La prochaine tête de la Réserve fédérale américaine reçoit un accueil dubitatif de la part de la Banque suisse J…
Lecture rapide :
– Accueil dubitatif de la Banque suisse J. Safra Sarasin
– Kevin Warsh défend indépendance opérationnelle de la Fed
– Nouveau cadre monétaire jugé flou, position sur 0-1% non communiquée
L’arrivée prochaine de Kevin Warsh à la présidence de la Réserve fédérale suscite des interrogations au sein de la sphère financière. Désigné par le président des USA, il a été accueilli de manière dubitative par la Banque suisse J. Safra Sarasin, qui relaie les réserves de son économiste Raphaël Olszyna-Marzys.
Kevin Warsh et la politique monétaire de la Réserve fédérale
Lors de son audition devant le Sénat, Kevin Warsh a plaidé pour l’indépendance opérationnelle de la Fed tout en estimant qu’il fallait améliorer la communication de la banque centrale. Il a également évoqué l’idée d’un « nouveau cadre monétaire », sans en préciser la nature.
Sur les taux d’intérêt, Warsh a refusé de dire s’il adhérait à l’objectif de 0-1% avancé par la Maison-Blanche. Il a en outre affirmé que la réduction du bilan et les taux d’intérêt étaient « deux faces d’une même pièce », position qualifiée de discutable par Raphaël Olszyna-Marzys.
Accueil dubitatif de la Banque suisse et impact sur les marchés financiers
La réaction de la Banque suisse J. Safra Sarasin se concentre sur l’incertitude du nouveau cadre monétaire et sur la portée réelle des déclarations de Warsh pour l’économie américaine. L’économiste cité souligne que, sauf en cas de récession, les taux d’intérêt ne devraient probablement pas se situer autour de 0-1%, remarque qui interpelle les acteurs des marchés financiers.

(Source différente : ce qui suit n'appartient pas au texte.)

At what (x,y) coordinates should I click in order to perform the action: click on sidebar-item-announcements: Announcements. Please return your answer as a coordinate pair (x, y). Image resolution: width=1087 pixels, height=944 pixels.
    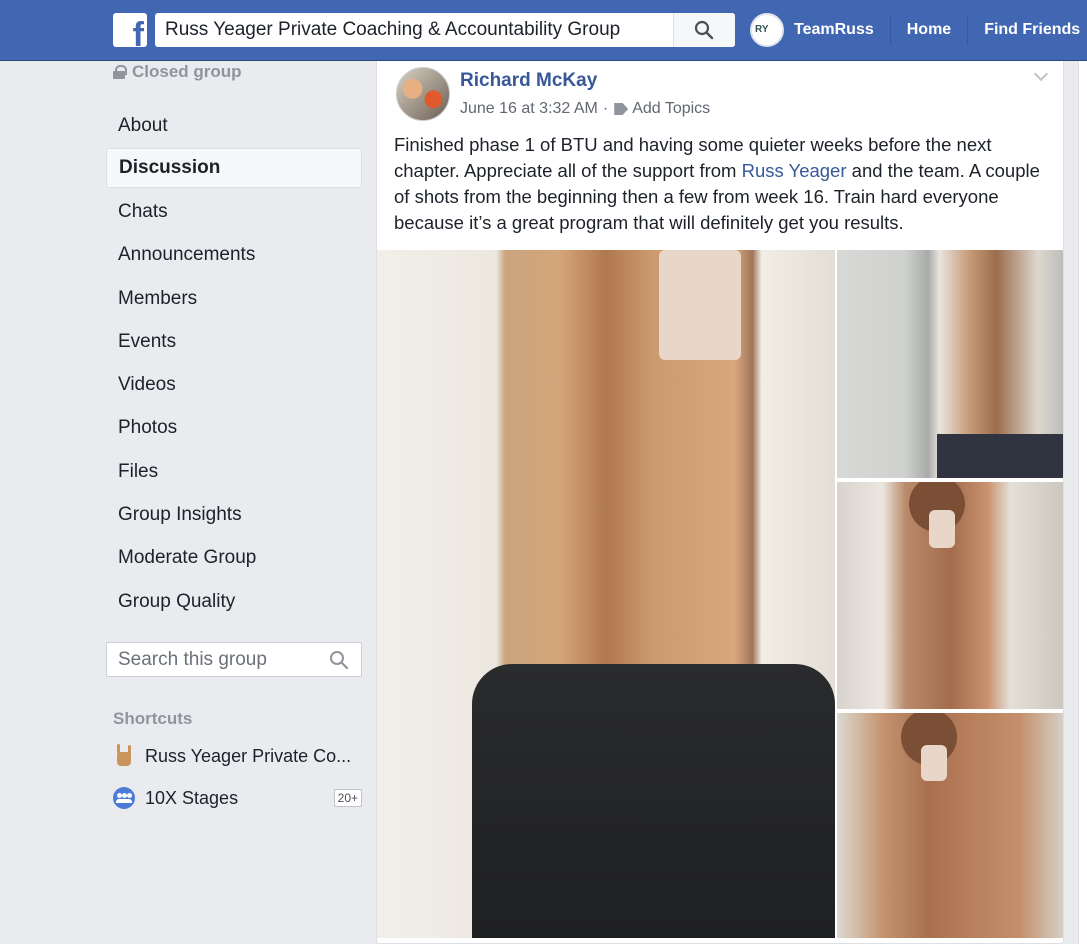
    Looking at the image, I should click on (234, 256).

Les questions restent ouvertes quant aux conséquences sur l’inflation et la trajectoire des conditions financières aux USA. Position de personnalités européennes telles que Christine Lagarde : non communiqué.
Calendrier, auditions et incertitudes pour la Réserve fédérale
Le mandat de Jerome Powell arrive à terme et l’entrée en fonction de Kevin Warsh sera suivie de près par les marchés. Son audition au Sénat a mis en lumière la volonté de concilier autonomie opérationnelle et meilleure communication, sans lever toutes les incertitudes sur la politique monétaire.
Les détails du nouveau cadre monétaire et la position exacte sur les taux d’intérêt restent non précisés, ce qui maintient une prudence observable sur les marchés et chez certains établissements bancaires.